Tuesday, December 31, 2019

The Trial of Christine Keeler (BBC, 2019)

The Beeb's flagship drama for the festive season comes with a good deal of personal, if slightly salacious interest.




Although my mother was not herself a member of the Astors' Cliveden set, she was really only one step removed, as Joy, one of her closest friends, was a fully paid-up participant and when the film Scandal was released in 1989, the last time Keeler and co were a hot topic, both women were contacted by the kind of journalist that Hugh Grant habitually disapproves of, indeed the sort that features herein as a series of stock caricatures. 

Meanwhile, my father was perhaps even closer to events as depicted, for he used to play chess with Dr Stephen Ward at his flat. Ward was then 50 and my father 35, so although it is fun to see James Norton inhabiting the innately creepy 'society osteopath', he is possibly a bit young for the role. 

This inter-marriage period in my father's life has always been a little murky and now that he is no longer with us, likely to remain so. Some people, including members of my family, adhere to the possibly apocryphal narrative that he 'dated' Christine Keeler for a while before she moved on to representatives of the British and Soviet adminstrations. 

I once tried to deftly interrogate him about this and was treated to one of his discouragingly vague denials. He did however admit to having seen Ward and Keeler together 'from the window of his office'. The trouble is that in 1960-62 I'm not sure which office he could have been referring to, and wasn't quick-off-the-mark enough then to question this little detail. 

And to make matters worse, I have surely transplanted a false memory onto this conversation, as each time I recall it, the view that springs to mind looks down onto Charing Cross Road at the Cambridge Circus end, and I have no idea why.

This was a period in which he boasted of a 'bachelor' pad in Cheyne Walk and enjoyed bromances with a coterie of sybaritic individuals who occupied mews flats. 

One of these, Belgravia antique-dealer Kenneth Sweet, would end up as best man at my parents' weddingg and was possessed of a tiger rug in the entrance of his Kinnerton Mews digs that I have never quite shifted from memory. 

He it was who intercepted a massive slab of gorgeous blue and grey granite destined for the palace of some Saudi sheikling, added appropriate legs and flogged it to my father as a dining room table. 

This is now my proudest possession, yet regretably it remains back in Blighty and I am waiting for the global economy to do another nosedive, which might allow me to import it via Santo Tomás de Castillo. 

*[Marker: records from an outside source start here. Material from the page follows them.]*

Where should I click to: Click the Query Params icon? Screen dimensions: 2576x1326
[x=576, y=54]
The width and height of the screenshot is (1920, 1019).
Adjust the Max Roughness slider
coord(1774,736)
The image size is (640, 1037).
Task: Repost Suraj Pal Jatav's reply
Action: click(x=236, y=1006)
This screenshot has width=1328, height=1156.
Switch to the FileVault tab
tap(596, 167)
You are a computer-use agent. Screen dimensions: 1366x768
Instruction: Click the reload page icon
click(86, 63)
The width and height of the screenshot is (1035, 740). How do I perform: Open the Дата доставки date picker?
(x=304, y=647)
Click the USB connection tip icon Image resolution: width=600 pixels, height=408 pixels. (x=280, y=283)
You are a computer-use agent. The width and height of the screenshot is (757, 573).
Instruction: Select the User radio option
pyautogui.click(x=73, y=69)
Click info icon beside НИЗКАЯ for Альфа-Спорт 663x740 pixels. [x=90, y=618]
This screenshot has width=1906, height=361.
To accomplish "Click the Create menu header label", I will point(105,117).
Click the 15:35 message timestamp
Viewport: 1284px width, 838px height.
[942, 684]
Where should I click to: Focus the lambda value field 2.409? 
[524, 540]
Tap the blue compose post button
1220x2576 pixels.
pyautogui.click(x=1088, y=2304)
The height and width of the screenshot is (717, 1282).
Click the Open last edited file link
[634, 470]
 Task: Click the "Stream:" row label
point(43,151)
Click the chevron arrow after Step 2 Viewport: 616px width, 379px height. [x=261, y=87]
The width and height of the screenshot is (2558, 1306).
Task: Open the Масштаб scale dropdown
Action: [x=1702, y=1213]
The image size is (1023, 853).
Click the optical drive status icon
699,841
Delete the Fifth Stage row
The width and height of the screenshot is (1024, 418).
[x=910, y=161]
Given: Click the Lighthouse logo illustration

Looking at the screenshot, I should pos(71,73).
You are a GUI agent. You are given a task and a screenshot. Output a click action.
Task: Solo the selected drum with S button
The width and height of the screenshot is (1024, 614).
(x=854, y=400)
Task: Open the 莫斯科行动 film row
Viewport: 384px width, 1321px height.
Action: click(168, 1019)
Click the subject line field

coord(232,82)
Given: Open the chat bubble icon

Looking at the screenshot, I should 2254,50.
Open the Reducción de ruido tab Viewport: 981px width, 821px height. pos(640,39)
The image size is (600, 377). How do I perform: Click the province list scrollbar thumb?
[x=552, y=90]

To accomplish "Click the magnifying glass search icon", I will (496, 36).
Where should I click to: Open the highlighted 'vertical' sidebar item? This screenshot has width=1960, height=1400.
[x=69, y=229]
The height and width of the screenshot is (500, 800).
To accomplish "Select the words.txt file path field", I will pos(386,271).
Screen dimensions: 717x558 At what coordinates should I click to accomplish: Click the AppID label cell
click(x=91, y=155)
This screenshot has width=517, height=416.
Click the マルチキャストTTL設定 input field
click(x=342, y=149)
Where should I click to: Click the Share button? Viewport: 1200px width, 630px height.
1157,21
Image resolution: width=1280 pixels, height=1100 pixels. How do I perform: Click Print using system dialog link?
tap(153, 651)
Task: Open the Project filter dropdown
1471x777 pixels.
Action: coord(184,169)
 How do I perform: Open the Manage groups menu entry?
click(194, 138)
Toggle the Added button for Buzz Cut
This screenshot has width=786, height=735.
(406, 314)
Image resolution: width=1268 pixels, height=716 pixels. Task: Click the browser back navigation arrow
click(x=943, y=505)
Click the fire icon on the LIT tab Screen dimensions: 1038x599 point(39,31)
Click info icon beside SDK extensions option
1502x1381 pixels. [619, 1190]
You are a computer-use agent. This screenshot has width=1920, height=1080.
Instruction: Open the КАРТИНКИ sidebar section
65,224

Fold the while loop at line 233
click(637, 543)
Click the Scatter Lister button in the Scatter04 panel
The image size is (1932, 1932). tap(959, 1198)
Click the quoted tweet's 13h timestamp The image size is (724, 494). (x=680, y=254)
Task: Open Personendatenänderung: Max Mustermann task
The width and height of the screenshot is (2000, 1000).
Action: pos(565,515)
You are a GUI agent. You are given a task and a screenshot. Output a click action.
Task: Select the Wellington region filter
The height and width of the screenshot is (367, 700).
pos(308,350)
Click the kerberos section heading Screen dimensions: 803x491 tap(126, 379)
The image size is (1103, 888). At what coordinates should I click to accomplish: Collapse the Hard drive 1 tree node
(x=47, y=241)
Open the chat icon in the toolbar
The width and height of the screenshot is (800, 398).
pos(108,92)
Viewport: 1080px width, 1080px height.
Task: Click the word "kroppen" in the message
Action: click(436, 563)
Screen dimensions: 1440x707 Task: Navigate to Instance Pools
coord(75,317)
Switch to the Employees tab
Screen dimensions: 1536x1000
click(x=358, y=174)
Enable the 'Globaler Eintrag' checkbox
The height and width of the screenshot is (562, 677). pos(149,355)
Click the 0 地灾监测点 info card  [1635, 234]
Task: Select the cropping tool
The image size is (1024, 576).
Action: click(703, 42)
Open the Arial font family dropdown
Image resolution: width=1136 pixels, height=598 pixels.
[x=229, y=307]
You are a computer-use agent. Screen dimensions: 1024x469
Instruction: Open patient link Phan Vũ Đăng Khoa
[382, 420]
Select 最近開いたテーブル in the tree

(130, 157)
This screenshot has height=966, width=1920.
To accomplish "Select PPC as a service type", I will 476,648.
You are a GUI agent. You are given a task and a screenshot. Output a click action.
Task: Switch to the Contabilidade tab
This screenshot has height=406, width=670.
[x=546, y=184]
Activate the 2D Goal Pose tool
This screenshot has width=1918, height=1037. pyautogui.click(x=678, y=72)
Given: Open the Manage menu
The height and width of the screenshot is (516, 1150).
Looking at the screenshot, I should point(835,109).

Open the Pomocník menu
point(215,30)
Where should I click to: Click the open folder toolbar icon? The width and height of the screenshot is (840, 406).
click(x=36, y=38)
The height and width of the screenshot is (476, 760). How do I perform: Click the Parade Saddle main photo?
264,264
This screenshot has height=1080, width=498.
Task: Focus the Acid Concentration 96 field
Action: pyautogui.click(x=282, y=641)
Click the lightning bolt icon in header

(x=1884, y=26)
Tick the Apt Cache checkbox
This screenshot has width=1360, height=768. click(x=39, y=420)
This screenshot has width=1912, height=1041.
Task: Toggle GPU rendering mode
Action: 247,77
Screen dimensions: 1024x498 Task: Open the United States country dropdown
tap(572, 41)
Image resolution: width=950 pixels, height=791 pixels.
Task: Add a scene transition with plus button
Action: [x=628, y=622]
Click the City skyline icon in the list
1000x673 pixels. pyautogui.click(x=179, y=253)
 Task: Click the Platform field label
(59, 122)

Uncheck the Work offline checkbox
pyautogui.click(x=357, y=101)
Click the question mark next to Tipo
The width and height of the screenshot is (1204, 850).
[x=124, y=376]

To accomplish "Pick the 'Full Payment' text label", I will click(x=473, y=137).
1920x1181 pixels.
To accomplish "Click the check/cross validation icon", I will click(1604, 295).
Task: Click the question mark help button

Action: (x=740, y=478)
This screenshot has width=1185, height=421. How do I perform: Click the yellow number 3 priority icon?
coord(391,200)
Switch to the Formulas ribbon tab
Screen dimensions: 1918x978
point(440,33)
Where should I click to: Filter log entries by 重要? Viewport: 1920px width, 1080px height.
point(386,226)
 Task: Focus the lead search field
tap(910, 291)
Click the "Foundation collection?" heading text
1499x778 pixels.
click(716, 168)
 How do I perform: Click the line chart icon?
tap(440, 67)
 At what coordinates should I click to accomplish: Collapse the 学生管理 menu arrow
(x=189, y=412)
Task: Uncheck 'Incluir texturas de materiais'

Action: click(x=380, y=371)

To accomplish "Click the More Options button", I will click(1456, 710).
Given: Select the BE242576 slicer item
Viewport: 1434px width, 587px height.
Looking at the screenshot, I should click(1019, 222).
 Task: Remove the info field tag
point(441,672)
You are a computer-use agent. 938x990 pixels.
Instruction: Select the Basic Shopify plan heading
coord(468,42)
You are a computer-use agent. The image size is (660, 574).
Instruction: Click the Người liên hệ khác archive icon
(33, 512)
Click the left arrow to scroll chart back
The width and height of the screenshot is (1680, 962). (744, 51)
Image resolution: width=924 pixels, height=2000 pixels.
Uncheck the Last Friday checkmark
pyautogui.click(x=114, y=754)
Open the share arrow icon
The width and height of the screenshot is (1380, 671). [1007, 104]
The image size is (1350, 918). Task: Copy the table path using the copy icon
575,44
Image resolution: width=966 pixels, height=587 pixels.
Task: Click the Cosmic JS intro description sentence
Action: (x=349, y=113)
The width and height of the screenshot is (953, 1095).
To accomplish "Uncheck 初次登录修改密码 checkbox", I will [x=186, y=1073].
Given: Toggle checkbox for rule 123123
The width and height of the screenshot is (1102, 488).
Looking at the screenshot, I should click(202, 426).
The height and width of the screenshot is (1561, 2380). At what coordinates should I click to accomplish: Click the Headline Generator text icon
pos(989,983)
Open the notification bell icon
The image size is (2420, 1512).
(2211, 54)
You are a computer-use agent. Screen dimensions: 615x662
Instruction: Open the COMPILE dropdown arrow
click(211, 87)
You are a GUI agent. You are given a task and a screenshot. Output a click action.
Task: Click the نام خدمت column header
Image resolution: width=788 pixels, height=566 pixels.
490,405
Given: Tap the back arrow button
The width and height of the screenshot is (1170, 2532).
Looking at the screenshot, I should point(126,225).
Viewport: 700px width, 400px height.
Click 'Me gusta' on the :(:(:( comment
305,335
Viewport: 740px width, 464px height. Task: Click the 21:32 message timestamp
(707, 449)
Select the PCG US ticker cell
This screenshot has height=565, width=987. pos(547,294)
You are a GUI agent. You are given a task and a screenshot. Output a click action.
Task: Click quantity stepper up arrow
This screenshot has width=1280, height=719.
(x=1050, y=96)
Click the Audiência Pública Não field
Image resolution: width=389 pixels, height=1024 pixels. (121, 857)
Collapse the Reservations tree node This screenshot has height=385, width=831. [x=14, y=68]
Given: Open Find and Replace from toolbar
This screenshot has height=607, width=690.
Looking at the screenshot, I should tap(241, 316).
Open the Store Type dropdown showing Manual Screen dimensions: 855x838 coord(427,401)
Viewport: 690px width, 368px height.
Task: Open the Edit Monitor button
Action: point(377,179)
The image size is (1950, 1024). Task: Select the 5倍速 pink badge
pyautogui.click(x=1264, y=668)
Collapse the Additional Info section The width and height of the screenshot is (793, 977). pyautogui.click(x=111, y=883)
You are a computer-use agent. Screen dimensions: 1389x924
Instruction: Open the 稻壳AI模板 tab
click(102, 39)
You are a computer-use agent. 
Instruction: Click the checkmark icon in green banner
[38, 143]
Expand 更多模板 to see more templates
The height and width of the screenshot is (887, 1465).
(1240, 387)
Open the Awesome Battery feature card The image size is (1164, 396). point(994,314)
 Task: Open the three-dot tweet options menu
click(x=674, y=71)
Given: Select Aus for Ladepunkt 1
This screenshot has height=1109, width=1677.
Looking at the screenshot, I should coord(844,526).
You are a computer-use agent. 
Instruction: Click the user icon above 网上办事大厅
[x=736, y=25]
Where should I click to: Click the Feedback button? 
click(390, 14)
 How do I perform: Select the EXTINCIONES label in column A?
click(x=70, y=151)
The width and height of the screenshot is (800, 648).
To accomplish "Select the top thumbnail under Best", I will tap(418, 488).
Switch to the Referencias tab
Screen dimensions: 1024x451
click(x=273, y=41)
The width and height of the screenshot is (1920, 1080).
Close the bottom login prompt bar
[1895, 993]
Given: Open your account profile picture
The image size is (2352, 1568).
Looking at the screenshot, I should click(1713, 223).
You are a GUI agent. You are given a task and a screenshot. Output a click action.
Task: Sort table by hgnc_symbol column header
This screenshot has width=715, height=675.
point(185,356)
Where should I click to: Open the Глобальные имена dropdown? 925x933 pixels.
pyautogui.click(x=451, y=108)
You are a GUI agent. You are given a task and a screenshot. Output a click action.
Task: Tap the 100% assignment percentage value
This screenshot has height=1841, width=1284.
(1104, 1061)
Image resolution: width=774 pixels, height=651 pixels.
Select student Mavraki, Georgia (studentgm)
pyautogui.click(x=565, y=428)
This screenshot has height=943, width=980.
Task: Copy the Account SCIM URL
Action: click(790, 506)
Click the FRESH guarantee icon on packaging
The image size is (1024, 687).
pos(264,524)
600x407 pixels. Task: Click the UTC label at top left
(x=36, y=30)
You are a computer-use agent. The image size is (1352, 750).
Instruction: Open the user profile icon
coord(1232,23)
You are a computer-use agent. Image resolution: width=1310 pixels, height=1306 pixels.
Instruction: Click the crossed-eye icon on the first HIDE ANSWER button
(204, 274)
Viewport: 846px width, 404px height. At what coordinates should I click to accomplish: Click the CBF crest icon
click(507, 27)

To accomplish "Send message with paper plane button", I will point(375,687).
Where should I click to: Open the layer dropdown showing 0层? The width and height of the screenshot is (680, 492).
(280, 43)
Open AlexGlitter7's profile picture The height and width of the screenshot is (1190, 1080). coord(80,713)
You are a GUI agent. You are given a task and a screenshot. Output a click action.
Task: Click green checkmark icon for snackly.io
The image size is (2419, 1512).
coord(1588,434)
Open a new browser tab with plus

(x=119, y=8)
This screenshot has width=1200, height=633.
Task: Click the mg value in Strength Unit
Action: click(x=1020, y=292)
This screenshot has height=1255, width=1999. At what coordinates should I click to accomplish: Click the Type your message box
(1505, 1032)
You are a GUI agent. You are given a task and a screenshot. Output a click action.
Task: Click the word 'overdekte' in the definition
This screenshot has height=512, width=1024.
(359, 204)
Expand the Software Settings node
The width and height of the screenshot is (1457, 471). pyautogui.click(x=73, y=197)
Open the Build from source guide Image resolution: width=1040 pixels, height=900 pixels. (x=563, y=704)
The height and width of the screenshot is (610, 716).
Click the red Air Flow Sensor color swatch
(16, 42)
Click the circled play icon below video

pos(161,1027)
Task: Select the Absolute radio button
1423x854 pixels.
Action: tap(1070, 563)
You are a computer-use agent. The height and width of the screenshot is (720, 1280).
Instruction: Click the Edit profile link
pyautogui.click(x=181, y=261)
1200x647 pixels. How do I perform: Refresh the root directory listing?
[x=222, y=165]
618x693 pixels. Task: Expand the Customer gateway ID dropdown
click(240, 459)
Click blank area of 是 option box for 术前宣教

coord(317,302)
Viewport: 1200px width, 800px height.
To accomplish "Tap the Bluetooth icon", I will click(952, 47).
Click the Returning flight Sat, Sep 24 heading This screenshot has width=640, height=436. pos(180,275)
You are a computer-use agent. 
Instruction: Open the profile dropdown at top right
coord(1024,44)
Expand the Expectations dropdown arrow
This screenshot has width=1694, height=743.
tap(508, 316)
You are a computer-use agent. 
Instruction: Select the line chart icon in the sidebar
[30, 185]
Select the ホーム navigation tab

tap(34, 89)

One way or another it will end up in Guatemala, precisely because my mother never wanted it to. 

Whilst I do tend to regard the 60s as a bit over-sold, the three or so years either side of the inception of the decade do really fascinate me. Where the giant ugliness that is Centre Point now stands, there was a labyrinth of dirty old Victorian buildings (plus gaping holes left by Nazi bombs) which housed the jazz culture described in the novels of Colin MacInnes. Absolute Beginners, City of Spades etc. 

(A fun pic of my uncle David from that very era...)




I'm almost certain that V was the only Guatemalan present on the lawn outside the Palace of Westminster on November 20, 1990 in the hours after Margaret Thatcher's resignation. 

We then witnessed a scene almost out of the Hollywood playbook, with row upon row of reporters with microphones speaking to camera in almost every language imaginable and we rubbed shoulders with our former 'Father of the House' Ken Clarke, in that moment cast very much as the villain of the piece. 

V claimed to have a personal interest in as much as her erstwhile friend and colleague, Margarita Ascencio, now of Finca Colombia fame, was then widely referred to by the apodo 'Margaret Tatcha' here in the colonial city. 

The point of this recollection is that right then, a year after Scandal's release, Harold Macmillan and his contemporaries — I do remember them speechifying during the Thatcher years — had by then vanished into the mists. 

And now, when I think about the Iron Lady and her boys, they too have disappeared into written history. If I live long enough, I may yet get to see this happen a third time. 

Keeler died a few months after my father, though she was almost a generation younger. She has now been given a sensitive re-treatment for the #metoo zeitgeist




One wonders how we Brits will remember her in 30 years' time, if at all. Perhaps we will be scouring more recent timeframes for our myths of decline.